[Activity] Return, exactly as written, the line containing "At what coordinates" and every line after it to the end of the records below, with no pictures.

Material provided START

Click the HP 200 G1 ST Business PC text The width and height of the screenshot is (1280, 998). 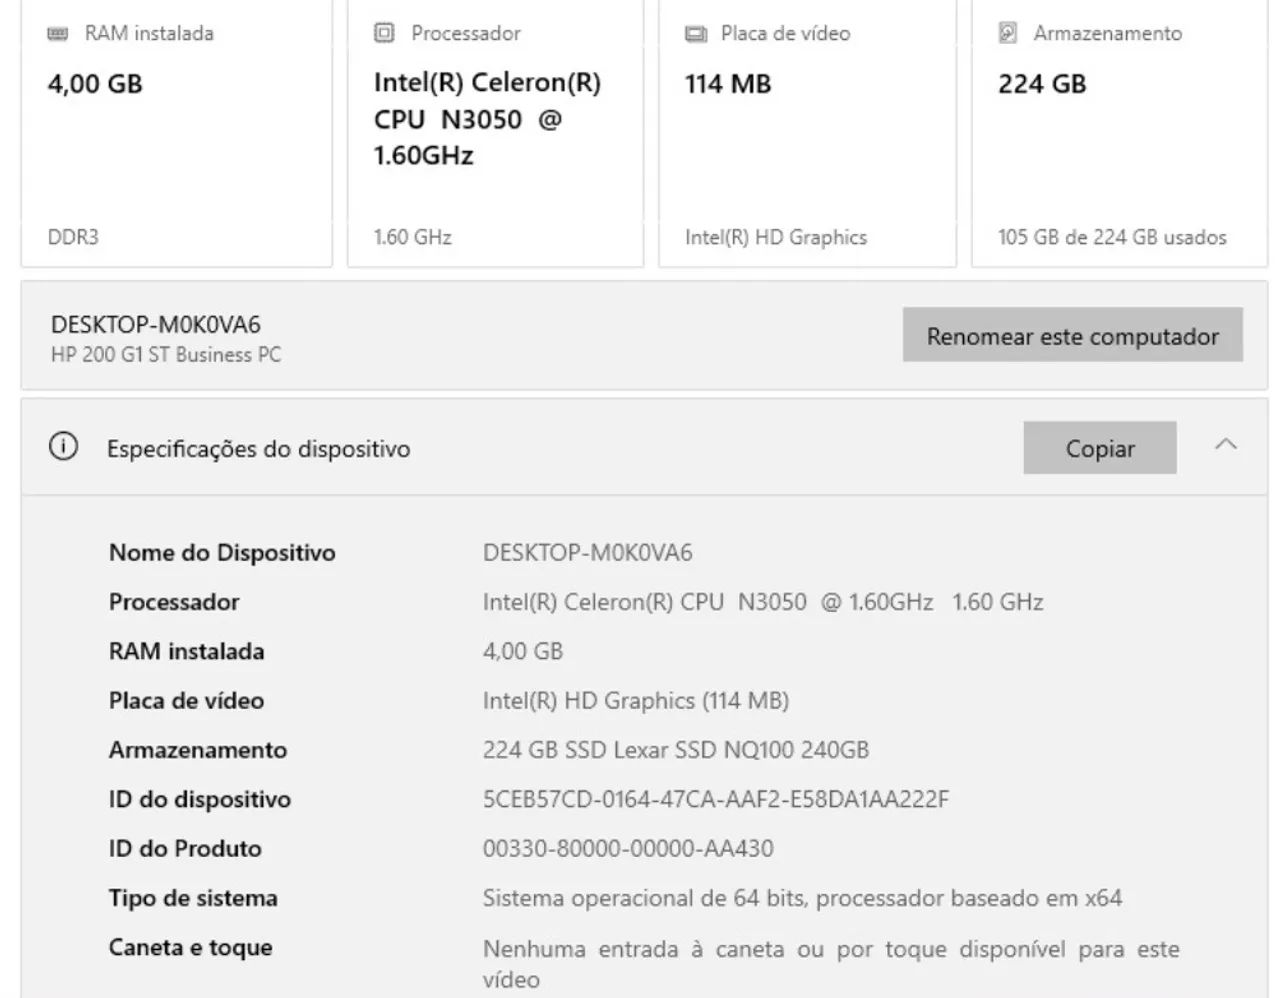(166, 355)
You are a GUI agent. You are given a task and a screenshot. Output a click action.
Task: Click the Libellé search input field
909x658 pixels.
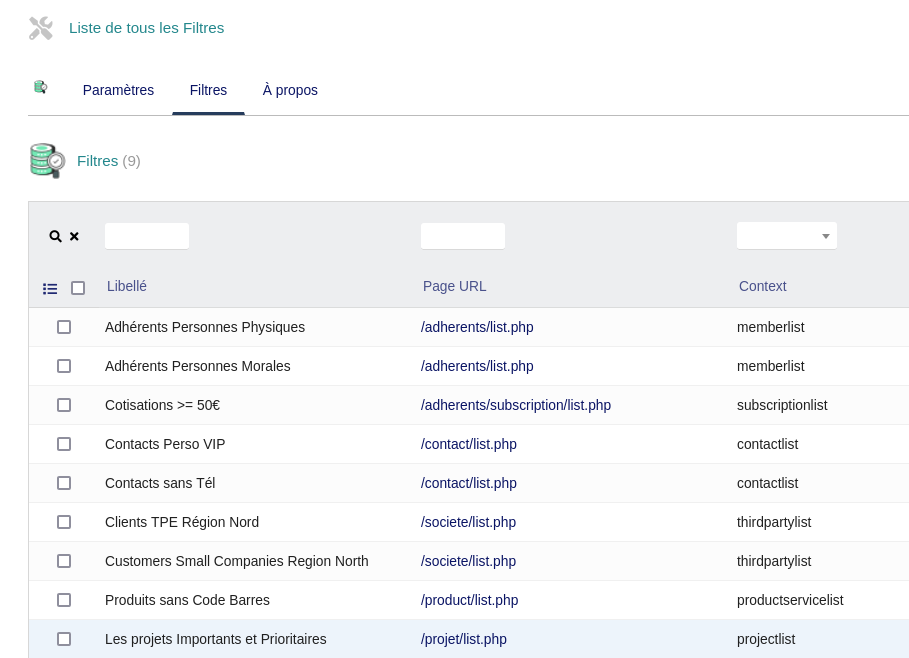pyautogui.click(x=147, y=236)
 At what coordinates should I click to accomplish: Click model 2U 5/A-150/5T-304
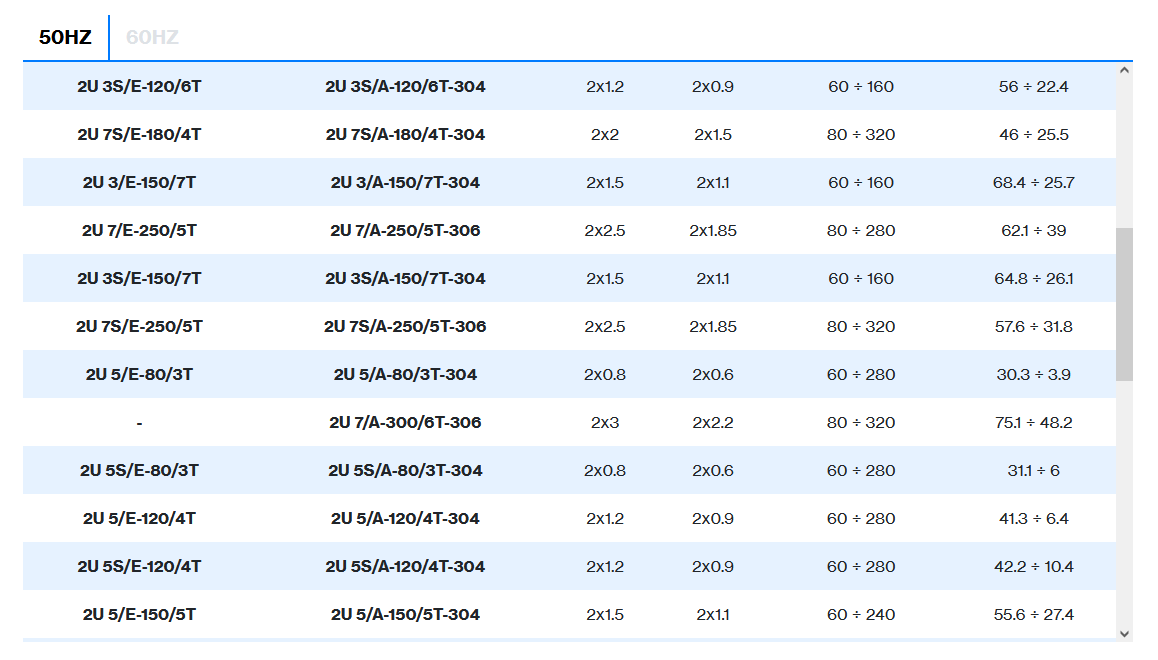click(x=405, y=615)
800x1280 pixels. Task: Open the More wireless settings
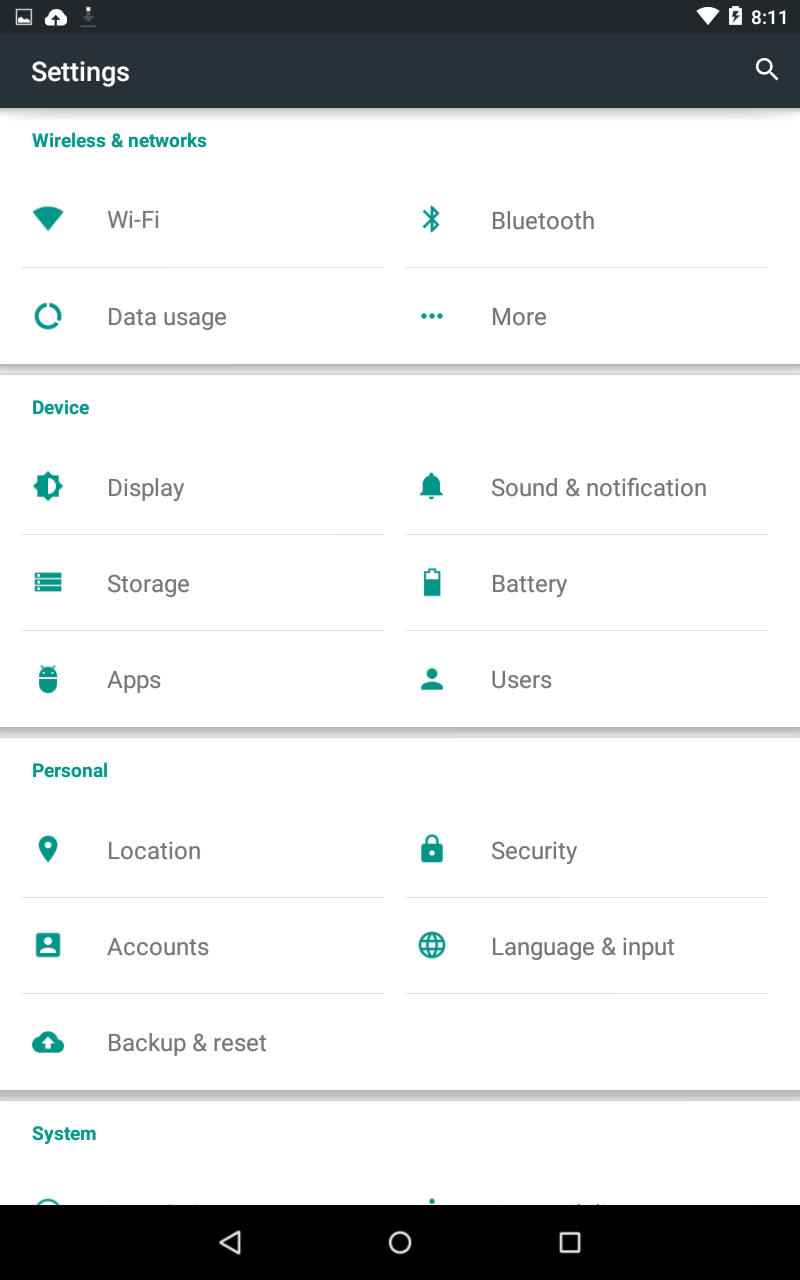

Material provided END

[Your response]
 At what coordinates should I click to accomplish: Click model 2U 5/A-150/5T-304
click(x=405, y=615)
800x1280 pixels. Task: Open the More wireless settings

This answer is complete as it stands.